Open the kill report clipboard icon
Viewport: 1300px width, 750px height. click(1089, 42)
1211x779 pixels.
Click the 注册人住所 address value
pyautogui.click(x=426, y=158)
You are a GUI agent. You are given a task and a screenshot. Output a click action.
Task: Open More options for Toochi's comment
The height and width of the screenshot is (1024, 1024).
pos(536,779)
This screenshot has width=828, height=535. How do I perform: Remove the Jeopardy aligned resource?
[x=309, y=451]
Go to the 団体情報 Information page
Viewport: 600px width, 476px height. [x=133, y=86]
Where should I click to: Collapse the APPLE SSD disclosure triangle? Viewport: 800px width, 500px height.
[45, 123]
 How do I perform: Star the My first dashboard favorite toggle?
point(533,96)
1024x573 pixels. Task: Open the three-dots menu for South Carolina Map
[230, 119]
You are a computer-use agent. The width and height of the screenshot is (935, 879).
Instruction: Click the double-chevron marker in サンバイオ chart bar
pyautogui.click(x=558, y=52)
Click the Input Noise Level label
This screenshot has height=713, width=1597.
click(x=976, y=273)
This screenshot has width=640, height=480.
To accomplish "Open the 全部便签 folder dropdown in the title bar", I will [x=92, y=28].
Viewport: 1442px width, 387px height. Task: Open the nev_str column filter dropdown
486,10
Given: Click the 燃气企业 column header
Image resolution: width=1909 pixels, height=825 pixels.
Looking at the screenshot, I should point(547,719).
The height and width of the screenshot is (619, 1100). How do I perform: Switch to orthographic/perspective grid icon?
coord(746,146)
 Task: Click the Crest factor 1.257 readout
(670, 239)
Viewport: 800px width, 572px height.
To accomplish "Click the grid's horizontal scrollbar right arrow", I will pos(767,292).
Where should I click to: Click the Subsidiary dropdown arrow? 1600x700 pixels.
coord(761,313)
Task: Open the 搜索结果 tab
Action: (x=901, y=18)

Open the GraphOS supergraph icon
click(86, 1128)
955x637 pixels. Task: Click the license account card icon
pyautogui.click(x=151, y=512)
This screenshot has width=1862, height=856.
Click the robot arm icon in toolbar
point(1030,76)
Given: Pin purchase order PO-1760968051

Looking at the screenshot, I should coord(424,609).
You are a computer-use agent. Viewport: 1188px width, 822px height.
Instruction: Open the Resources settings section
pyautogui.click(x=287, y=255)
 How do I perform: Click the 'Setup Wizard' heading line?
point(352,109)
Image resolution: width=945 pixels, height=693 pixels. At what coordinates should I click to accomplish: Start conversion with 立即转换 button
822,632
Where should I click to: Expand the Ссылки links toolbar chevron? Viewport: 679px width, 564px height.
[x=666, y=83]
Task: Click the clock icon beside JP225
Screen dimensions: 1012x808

#####

From the line containing "How do I perform: Click" to the final line of the data, repeat each line exactly. Include both ends.

■ **Response below**
 How do I perform: Click the 'Setup Wizard' heading line?
point(352,109)
Image resolution: width=945 pixels, height=693 pixels. At what coordinates should I click to accomplish: Start conversion with 立即转换 button
822,632
Where should I click to: Expand the Ссылки links toolbar chevron? Viewport: 679px width, 564px height.
[x=666, y=83]
Task: Click the clock icon beside JP225
Screen dimensions: 1012x808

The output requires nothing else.